* **What you are asked to do**:
Whatever lines the data contains, output all of them unchanged.

* **Recorded information**:
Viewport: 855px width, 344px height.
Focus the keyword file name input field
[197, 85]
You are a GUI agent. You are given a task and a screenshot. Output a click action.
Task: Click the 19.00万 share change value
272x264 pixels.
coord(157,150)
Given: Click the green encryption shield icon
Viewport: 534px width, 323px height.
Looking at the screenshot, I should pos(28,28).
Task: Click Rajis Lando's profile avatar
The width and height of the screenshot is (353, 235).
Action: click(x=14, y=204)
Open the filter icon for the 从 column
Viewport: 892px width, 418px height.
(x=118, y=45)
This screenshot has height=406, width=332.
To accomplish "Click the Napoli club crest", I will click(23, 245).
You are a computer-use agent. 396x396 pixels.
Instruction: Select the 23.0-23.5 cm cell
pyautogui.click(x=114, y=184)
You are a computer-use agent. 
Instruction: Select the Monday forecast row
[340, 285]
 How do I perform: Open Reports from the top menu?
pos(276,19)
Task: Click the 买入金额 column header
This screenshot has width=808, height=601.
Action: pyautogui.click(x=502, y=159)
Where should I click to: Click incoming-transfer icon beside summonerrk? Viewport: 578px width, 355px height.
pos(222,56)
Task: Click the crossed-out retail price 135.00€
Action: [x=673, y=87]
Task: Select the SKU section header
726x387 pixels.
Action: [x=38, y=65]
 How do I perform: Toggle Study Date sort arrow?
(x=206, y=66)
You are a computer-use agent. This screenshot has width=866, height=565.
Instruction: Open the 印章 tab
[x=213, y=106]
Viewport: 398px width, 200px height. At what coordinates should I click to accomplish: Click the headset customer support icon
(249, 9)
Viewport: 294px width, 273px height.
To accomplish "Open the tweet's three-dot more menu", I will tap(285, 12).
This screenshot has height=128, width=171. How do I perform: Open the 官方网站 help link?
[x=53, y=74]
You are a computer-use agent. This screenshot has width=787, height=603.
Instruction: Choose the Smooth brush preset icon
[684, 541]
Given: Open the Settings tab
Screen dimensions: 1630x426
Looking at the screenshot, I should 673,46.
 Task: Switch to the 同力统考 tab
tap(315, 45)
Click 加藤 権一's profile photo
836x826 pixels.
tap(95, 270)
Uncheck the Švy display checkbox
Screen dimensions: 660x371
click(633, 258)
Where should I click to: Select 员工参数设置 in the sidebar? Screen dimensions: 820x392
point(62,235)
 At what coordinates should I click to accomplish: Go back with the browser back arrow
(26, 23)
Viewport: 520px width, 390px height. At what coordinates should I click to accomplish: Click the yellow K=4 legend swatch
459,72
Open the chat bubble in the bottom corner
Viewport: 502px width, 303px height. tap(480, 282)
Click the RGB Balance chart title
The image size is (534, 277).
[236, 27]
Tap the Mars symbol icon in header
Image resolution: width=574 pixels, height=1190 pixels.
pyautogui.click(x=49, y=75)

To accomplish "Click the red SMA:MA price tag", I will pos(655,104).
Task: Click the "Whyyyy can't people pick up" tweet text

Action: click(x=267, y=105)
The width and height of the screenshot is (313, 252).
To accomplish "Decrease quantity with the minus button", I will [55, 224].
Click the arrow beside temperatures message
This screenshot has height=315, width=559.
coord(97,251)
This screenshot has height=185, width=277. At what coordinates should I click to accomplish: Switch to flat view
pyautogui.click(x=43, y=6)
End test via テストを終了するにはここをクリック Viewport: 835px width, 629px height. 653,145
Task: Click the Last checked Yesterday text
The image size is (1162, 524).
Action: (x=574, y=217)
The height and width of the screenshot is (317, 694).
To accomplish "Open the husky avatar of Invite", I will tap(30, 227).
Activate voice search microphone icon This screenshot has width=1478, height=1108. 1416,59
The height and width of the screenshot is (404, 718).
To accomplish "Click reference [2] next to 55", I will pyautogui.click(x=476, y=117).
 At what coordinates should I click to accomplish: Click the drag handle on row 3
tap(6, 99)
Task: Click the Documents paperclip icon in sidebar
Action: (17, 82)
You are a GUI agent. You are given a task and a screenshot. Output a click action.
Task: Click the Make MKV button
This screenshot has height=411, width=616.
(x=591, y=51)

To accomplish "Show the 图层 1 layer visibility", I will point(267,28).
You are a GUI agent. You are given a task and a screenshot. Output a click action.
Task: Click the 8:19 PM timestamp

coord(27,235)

* **Reply to the task**:
Viewport: 855px width, 344px height.
Focus the keyword file name input field
[197, 85]
You are a GUI agent. You are given a task and a screenshot. Output a click action.
Task: Click the 19.00万 share change value
272x264 pixels.
coord(157,150)
Given: Click the green encryption shield icon
Viewport: 534px width, 323px height.
Looking at the screenshot, I should pos(28,28).
Task: Click Rajis Lando's profile avatar
The width and height of the screenshot is (353, 235).
Action: click(x=14, y=204)
Open the filter icon for the 从 column
Viewport: 892px width, 418px height.
(x=118, y=45)
This screenshot has height=406, width=332.
To accomplish "Click the Napoli club crest", I will click(23, 245).
You are a computer-use agent. 396x396 pixels.
Instruction: Select the 23.0-23.5 cm cell
pyautogui.click(x=114, y=184)
You are a computer-use agent. 
Instruction: Select the Monday forecast row
[340, 285]
 How do I perform: Open Reports from the top menu?
pos(276,19)
Task: Click the 买入金额 column header
This screenshot has width=808, height=601.
Action: pyautogui.click(x=502, y=159)
Where should I click to: Click incoming-transfer icon beside summonerrk? Viewport: 578px width, 355px height.
pos(222,56)
Task: Click the crossed-out retail price 135.00€
Action: [x=673, y=87]
Task: Select the SKU section header
726x387 pixels.
Action: [x=38, y=65]
 How do I perform: Toggle Study Date sort arrow?
(x=206, y=66)
You are a computer-use agent. This screenshot has width=866, height=565.
Instruction: Open the 印章 tab
[x=213, y=106]
Viewport: 398px width, 200px height. At what coordinates should I click to accomplish: Click the headset customer support icon
(249, 9)
Viewport: 294px width, 273px height.
To accomplish "Open the tweet's three-dot more menu", I will tap(285, 12).
This screenshot has height=128, width=171. How do I perform: Open the 官方网站 help link?
[x=53, y=74]
You are a computer-use agent. This screenshot has width=787, height=603.
Instruction: Choose the Smooth brush preset icon
[684, 541]
Given: Open the Settings tab
Screen dimensions: 1630x426
Looking at the screenshot, I should 673,46.
 Task: Switch to the 同力统考 tab
tap(315, 45)
Click 加藤 権一's profile photo
836x826 pixels.
tap(95, 270)
Uncheck the Švy display checkbox
Screen dimensions: 660x371
click(633, 258)
Where should I click to: Select 员工参数设置 in the sidebar? Screen dimensions: 820x392
point(62,235)
 At what coordinates should I click to accomplish: Go back with the browser back arrow
(26, 23)
Viewport: 520px width, 390px height. At what coordinates should I click to accomplish: Click the yellow K=4 legend swatch
459,72
Open the chat bubble in the bottom corner
Viewport: 502px width, 303px height. tap(480, 282)
Click the RGB Balance chart title
The image size is (534, 277).
[236, 27]
Tap the Mars symbol icon in header
Image resolution: width=574 pixels, height=1190 pixels.
pyautogui.click(x=49, y=75)

To accomplish "Click the red SMA:MA price tag", I will pos(655,104).
Task: Click the "Whyyyy can't people pick up" tweet text

Action: click(x=267, y=105)
The width and height of the screenshot is (313, 252).
To accomplish "Decrease quantity with the minus button", I will [55, 224].
Click the arrow beside temperatures message
This screenshot has height=315, width=559.
coord(97,251)
This screenshot has height=185, width=277. At what coordinates should I click to accomplish: Switch to flat view
pyautogui.click(x=43, y=6)
End test via テストを終了するにはここをクリック Viewport: 835px width, 629px height. 653,145
Task: Click the Last checked Yesterday text
The image size is (1162, 524).
Action: (x=574, y=217)
The height and width of the screenshot is (317, 694).
To accomplish "Open the husky avatar of Invite", I will tap(30, 227).
Activate voice search microphone icon This screenshot has width=1478, height=1108. 1416,59
The height and width of the screenshot is (404, 718).
To accomplish "Click reference [2] next to 55", I will pyautogui.click(x=476, y=117).
 At what coordinates should I click to accomplish: Click the drag handle on row 3
tap(6, 99)
Task: Click the Documents paperclip icon in sidebar
Action: (17, 82)
You are a GUI agent. You are given a task and a screenshot. Output a click action.
Task: Click the Make MKV button
This screenshot has height=411, width=616.
(x=591, y=51)

To accomplish "Show the 图层 1 layer visibility", I will point(267,28).
You are a GUI agent. You are given a task and a screenshot. Output a click action.
Task: Click the 8:19 PM timestamp

coord(27,235)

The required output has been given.